Details
-
Bug
-
Status: Closed
-
Major
-
Resolution: Won't Fix
-
2.0.0, 1.2.2
-
None
-
None
Description
shaikasifullah mentioned that he was experiencing lost tuples when restarting a Trident topology that uses windowing alongside the opaque Kafka spout.
I think this is due to a bug in the Trident windowing implementation.
Trident doesn't use the regular acking mechanism to keep track of all tuples in a batch. Instead, the bolt executors in Trident send "coordinator" tuples downstream following each batch, indicating how many tuples were in the batch. These coordinator tuples are anchored to the initial "emit batch" tuple at the master batch coordinator (MBC). The next bolt executor in line checks if it received all the expected tuples, and fails the "emit batch" tree if not. Otherwise, the entire batch is considered acked when the coordinator tuple is acked, which happens as soon as it is received (purposefully ignoring the commit mechanism here).
The bolt executor notifies the wrapped bolt when a batch starts, and when it finishes. The expectation is that the bolt will emit any new tuples it wants anchored to the coordinator tuple before the bolt executor considers the batch finished. See https://github.com/apache/storm/blob/19fbfb9ac8f82719cf70fedf6a024acaeec4e804/storm-client/src/jvm/org/apache/storm/trident/topology/TridentBoltExecutor.java#L127.
The windowing mechanism in Trident is implemented via a processor https://github.com/apache/storm/blob/19fbfb9ac8f82719cf70fedf6a024acaeec4e804/storm-client/src/jvm/org/apache/storm/trident/windowing/WindowTridentProcessor.java#L147. The processor collects received tuples grouped by batch, and only passes them to the WindowManager when a batch is considered complete. At this point, it will also check if any triggers have fired (e.g. due to timeout), and will emit any resulting windows.
The issue here is that there is no correlation between the finished batch and which tuples the window processor chooses to emit during the finishBatch call.
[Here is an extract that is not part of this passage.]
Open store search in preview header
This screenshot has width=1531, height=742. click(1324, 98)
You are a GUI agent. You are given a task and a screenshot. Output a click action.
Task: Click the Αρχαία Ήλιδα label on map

Unless it emits exactly the tuples from the received batch, there is a risk of losing the at-least-once property, since the bolt executor will ack the coordinator tuple immediately following finishBatch.
Just to give a concrete example:
MBC starts txid 1 by emitting an "emit batch" tuple
Spout executor receives the tuple, emits tuple 1-10, then emits coordinator tuple containing expected count of 10 tuples.
Bolt executor receives tuple 1-10
Bolt executor receives coordinator tuple from upstream spout, containing an expected count of 10 tuples
Bolt executor calls finishBatch
Window processor is configured with a window of 10 seconds, and decides not to emit the 10 tuples. Since nothing is emitted, no new tuples are anchored at the coordinator tuple.
Bolt executor acks the coordinator tuple at the MBC
The MBC sees that the "emit batch" tuple has been acked, and starts the commit process. At this point Trident is free to assume the 10 tuples have been correctly processed and e.g. write to Zookeeper that the Kafka spout should pick up at offset 10 next time it starts.